## BEGIN RECORDED INFORMATION

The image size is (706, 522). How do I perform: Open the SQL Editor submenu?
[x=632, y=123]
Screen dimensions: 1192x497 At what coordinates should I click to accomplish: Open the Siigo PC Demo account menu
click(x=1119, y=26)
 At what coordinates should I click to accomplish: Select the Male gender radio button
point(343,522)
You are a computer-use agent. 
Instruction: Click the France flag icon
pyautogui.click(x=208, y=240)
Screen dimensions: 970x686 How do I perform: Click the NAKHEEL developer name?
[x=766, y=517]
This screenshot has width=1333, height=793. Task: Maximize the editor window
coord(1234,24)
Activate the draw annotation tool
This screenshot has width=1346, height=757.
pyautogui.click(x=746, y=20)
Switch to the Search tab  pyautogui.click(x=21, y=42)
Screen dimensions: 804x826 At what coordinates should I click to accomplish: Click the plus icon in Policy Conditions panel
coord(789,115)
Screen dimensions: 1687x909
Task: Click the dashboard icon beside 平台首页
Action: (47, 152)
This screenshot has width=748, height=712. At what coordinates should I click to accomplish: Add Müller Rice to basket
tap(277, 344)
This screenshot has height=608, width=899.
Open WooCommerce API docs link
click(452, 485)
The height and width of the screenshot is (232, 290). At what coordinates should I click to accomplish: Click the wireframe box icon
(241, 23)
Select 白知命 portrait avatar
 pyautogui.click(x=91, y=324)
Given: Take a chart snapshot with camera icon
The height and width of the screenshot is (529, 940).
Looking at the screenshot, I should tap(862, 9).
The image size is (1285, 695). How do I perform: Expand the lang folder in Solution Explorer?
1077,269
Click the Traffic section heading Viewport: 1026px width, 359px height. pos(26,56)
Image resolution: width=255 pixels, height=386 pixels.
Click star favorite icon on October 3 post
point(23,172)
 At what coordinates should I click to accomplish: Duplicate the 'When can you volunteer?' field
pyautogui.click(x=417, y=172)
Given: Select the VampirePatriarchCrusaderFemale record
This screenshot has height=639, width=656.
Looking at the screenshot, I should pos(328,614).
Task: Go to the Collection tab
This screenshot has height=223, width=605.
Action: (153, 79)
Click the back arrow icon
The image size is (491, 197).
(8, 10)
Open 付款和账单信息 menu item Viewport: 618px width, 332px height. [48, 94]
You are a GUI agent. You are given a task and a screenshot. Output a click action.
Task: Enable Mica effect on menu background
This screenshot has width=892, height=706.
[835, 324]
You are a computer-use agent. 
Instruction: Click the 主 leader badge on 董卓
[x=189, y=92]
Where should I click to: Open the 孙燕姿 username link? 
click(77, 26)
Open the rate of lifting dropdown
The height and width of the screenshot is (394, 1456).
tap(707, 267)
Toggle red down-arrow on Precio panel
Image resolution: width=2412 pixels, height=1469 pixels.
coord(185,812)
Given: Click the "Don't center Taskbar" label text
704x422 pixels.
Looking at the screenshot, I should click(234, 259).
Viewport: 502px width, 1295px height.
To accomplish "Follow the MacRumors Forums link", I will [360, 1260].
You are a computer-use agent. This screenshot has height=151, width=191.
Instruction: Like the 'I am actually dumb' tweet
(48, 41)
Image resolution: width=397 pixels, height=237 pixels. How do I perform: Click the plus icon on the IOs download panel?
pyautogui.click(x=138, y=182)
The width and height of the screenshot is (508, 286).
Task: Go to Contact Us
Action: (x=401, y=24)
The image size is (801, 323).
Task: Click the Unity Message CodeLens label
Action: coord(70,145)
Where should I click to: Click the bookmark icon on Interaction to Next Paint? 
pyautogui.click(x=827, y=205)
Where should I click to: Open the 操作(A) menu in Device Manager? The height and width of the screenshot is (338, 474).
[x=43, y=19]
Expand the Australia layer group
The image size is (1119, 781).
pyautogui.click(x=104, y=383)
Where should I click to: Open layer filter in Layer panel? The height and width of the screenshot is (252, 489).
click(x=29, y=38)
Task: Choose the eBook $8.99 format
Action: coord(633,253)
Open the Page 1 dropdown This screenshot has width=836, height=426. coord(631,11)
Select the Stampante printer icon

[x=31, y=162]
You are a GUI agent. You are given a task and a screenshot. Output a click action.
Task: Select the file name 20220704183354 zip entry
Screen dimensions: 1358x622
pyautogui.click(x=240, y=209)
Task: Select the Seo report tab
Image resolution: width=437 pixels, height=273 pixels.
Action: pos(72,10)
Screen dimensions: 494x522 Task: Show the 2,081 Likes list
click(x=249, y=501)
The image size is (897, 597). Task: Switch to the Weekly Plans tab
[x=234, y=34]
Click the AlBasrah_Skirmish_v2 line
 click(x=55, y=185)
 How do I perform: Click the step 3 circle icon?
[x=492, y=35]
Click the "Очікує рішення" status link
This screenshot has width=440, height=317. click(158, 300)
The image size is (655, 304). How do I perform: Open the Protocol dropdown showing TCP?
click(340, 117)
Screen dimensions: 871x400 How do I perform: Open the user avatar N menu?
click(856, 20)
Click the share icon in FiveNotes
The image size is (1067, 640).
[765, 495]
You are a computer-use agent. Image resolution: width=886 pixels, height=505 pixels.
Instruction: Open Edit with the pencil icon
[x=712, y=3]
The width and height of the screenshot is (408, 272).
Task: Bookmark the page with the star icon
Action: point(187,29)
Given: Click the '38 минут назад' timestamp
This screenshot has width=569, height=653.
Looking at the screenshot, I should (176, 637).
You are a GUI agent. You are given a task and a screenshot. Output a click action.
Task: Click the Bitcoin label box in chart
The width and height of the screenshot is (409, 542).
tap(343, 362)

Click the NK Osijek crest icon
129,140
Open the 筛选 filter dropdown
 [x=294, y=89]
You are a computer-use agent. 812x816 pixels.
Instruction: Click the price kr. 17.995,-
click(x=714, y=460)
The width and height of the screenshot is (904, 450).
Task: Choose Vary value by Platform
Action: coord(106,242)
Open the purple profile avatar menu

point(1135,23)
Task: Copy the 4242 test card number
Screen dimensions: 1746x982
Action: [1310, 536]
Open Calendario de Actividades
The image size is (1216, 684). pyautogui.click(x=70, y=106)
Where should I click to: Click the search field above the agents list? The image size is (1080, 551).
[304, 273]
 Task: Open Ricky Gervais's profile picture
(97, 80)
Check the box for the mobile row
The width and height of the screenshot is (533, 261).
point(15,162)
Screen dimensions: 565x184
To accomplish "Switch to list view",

## END RECORDED INFORMATION

▸ **REQUIRED WORK**:
Rescale the data from the beginning through the line with "[x=766, y=517]", both included. Give every line again, requests included, but multiply each coordinate in the answers by 1.95 and round it to a whole number, with halves going up.

▸ **SOLUTION TO THIS TASK**:
The image size is (706, 522). How do I perform: Open the SQL Editor submenu?
[x=1232, y=240]
Screen dimensions: 1192x497 At what coordinates should I click to accomplish: Open the Siigo PC Demo account menu
click(x=2182, y=51)
 At what coordinates should I click to accomplish: Select the Male gender radio button
point(669,1018)
You are a computer-use agent. 
Instruction: Click the France flag icon
pyautogui.click(x=406, y=468)
Screen dimensions: 970x686 How do I perform: Click the NAKHEEL developer name?
[x=1494, y=1008]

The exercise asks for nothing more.